Recently I attended a conference all about abortion. It was pretty awesome. I met providers of abortion care, advocates for abortion access, researchers of abortion medical protocols -- and even some fellow abortion bloggers!

Speakers included lawyers who prepare court cases defending the right to abortion from encroachment by state legislators; counselors whose experience assisting abortion patients stretches back to before Roe v. Wade; and the women of the Chicago Abortion Fund representing their efforts at grassroots advocacy for patients by patients, which was incredibly cool.

You know who else was there? Security guards, lots of them, and police officers with explosives-sniffing dogs. Not because they were called in to investigate something, just, you know, every day of the conference as a routine precaution. There was a panel staffed by First-Amendment lawyers, criminal prosecutors, and law enforcement experts. It was all about how to respond to violence and harassment against abortion clinic staff and patients, and what threats are and aren't actionable. You could tell some of the abortioneers in attendance were relieved by the rare chance to talk about what they were enduring and to be around others who understood.

Curious what sorts of activities have been documented?

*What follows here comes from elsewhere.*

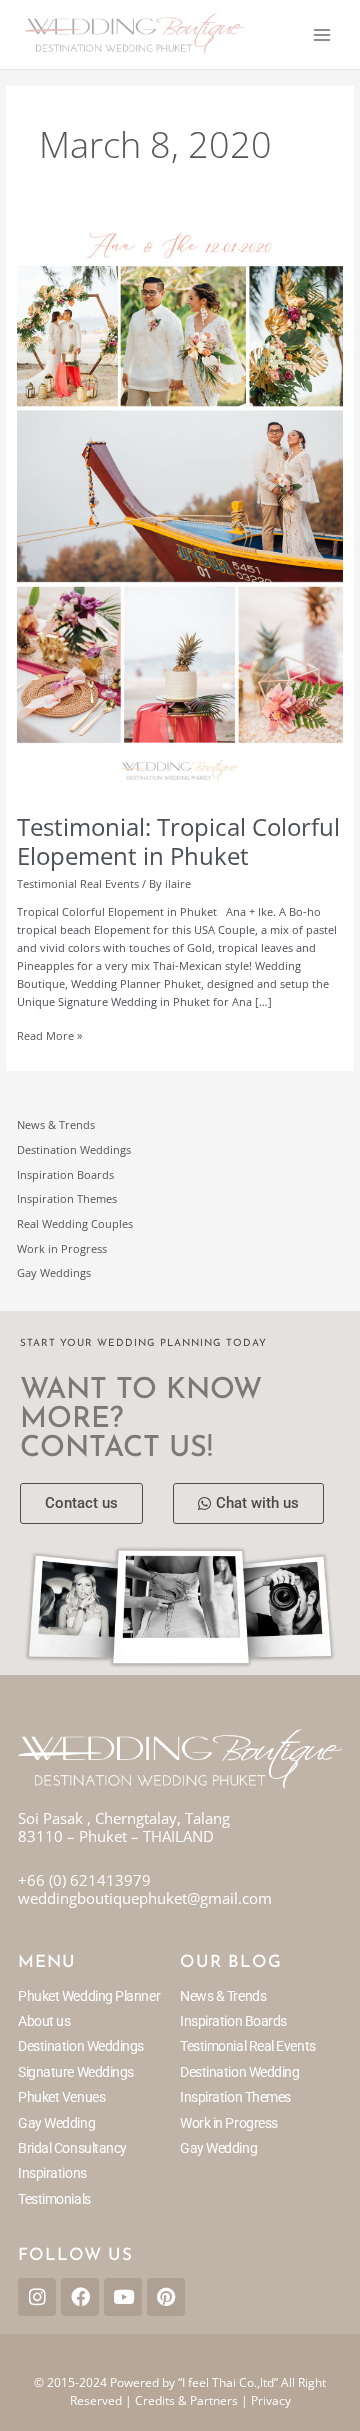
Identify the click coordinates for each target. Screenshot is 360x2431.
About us (44, 2021)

Or what threats aren't actionable (or whether it depends on a particular judge's mood on a particular day)? You might be surprised. You'd definitely be disgusted. No matter what your political stripe, I'm pretty sure you think of yourself as a decent person who wouldn't stalk people, threaten harm to their families, kill their pets and destroy their homes and workplaces in order to get what you wanted. You might even go so far as to say, "Hey, that sounds like, um...terrorism?"

Or would you?

Does your movement accept someone who firebombs women's clinics? How about someone who bursts into them with a shotgun and murders whoever he sees first? Someone who conceals explosives underneath an overturned flower pot, maiming a nurse and killing the security guard who stops to straighten it?
Someone who burns down a doctor's house and barn, killing horses and a dog and a cat? Someone who shoots a hero in the fucking face in his fucking church?

How about the people who visit clinic builders' neighbors with photoshopped fetus posters or greet nurses by name at the door of their own homes? The people who park outside my friend's apartment building night after night, or the ones who followed my patient as she drove home from her appointment? The ones who line the sidewalks outside of clinics and jeer, insult, shove, and elbow pregnant women and their partners and their mothers and the people helping them get inside the clinic? Who say creepy but just-vague-enough shit to clinic counselors as they walk in to work, on the phone at work, in the mail at work?

Not the same, you say? They're only expressing their concern and compassion for the innocent? Protected free speech? I wonder what you'll say when yet another one of those "sidewalk counselors" is added to the list of those arrested for harming born, life-living women and men.

I hate that I have to choose between talking about this so that everyone will know, or reassuring my parents and siblings and partner and best friend that I'm fine, my clinic is fine, we have police-caliber security staff and bulletproof glass and a relatively quiet neighborhood populated with relatively friendly businesses. But those ARE the options, because quitting this work is not an option.

I'm fine, my clinic is fine. I just need to: take a different route to work each day, live in a walk-up, never be a homeowner, not shop online, marry a police officer, not have kids or pets, never be famous, not write about my school or my neighborhood or anything about my family, not tell people I meet about this wonderful blog for fear they might connect the dots. You want to talk about common ground? I'm doing lots to meet you there. What are you doing to prevent my murder?